Backpacks

A backpack is a directory that contains all the necessary components to run a workflow. It is the unit of a reproducible workflow in Floability. By packaging the workflow, software environment, data specifications, and compute configuration together, a backpack ensures that the workflow can be executed in the same way across different environments — from a local laptop to an HPC cluster.

Each backpack defines four parts:

  1. workflow: notebook or script to execute
  2. software: environment definition for dependencies
  3. data: data sources and verification rules
  4. compute: worker and scheduler configuration

Canonical Backpack Layout

<backpack-root>/
├── workflow/
│   └── <workflow>.ipynb
├── software/
│   └── environment.yml
├── data/
│   └── data.yml
└── compute/
    └── compute.yml

Notes:

  • data/ is optional for workflows without external inputs.
  • workflow/ can contain supporting Python modules or helper files.
  • compute.yml can be tuned for local runs or batch schedulers.
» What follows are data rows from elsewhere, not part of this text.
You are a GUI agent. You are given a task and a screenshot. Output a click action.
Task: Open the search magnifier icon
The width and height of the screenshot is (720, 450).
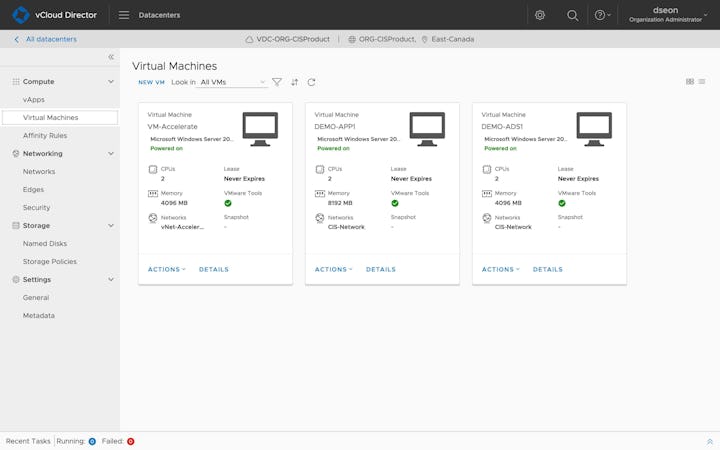[572, 15]
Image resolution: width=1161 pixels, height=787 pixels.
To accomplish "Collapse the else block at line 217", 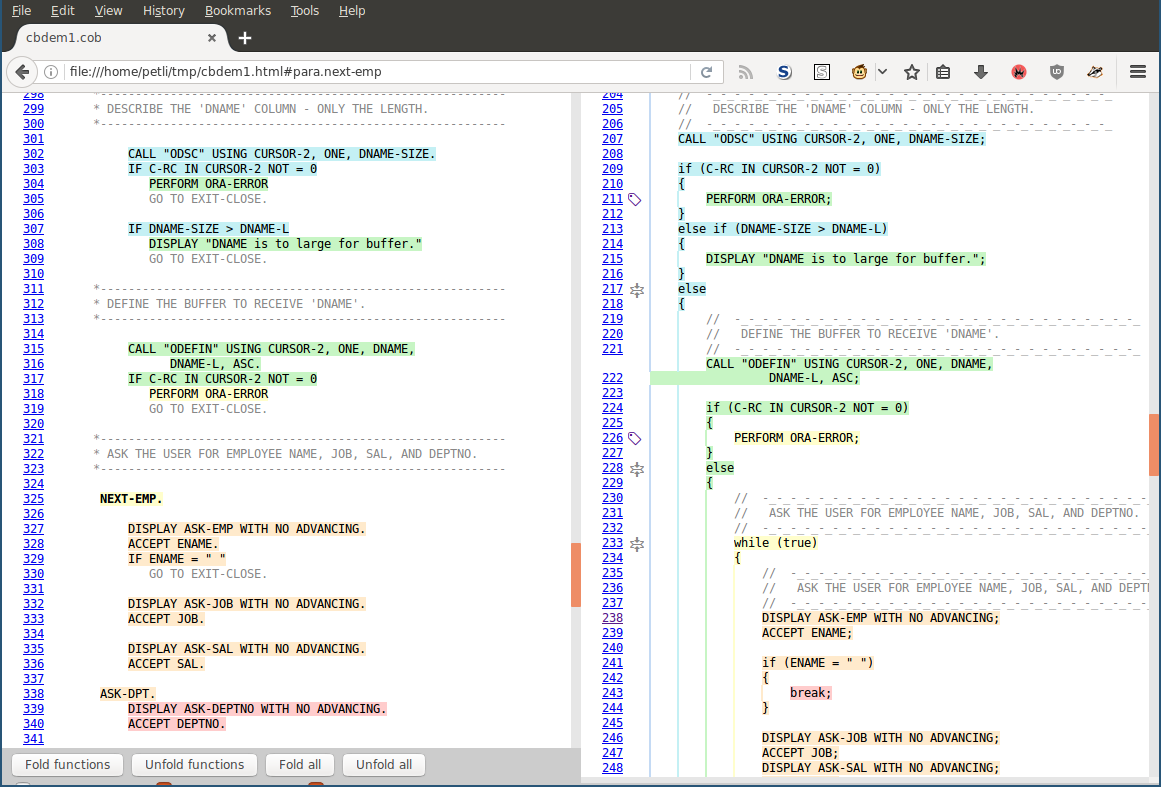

How Floability Uses a Backpack

When you run:

floability run --backpack <backpack-root>

Floability creates an instance from the backpack and then executes from that instance, not directly from the source folder.

The instance includes:

  • staged workflow files
  • prepared environment
  • materialized data (if configured)
  • logs, metadata, and metrics

For instance lifecycle details, see Instances.

Component Responsibilities

Workflow (workflow/)

Contains the notebook or script you run. Keep workflow code portable:

  • avoid hardcoded cluster hostnames and ports
  • use relative paths or data targets from data.yml

Software (software/environment.yml)

Defines the execution environment. Use a standard Conda environment file and pin critical dependencies where needed.

Data (data/data.yml)

Defines what data to fetch/verify and where it should be staged. Use profiles when you need different datasets for local testing and full-scale runs.

See Data Specification.

Compute (compute/compute.yml)

Defines worker scaling and scheduler-related settings. Use this file to describe how many workers/resources your workflow needs.

See Compute Specification.

Minimal Checklist for a New Backpack

  1. Place your notebook or script in workflow/.
  2. Create software/environment.yml with required dependencies.
  3. Add data/data.yml if your workflow needs input data.
  4. Add compute/compute.yml with sensible defaults.
  5. Test with floability run --backpack <backpack-root>.

Updating the Environment from a Run

After running a backpack, the installed conda environment may resolve to different versions than what is written in software/environment.yml. Use update-env to export the actual versions from a completed instance back into the backpack:

# Replace the full dependency list with what was actually installed
floability backpack update-env --from-instance <name-or-path>

# Only update version strings for packages already listed in environment.yml
floability backpack update-env --from-instance <name-or-path> --versions-only

The backpack's name field and any floability-specific keys (e.g. post_install_script) are always preserved. A backup of the previous file is saved as software/old-environment.yml.

See Update environment.yml from a Completed Instance for a full walkthrough.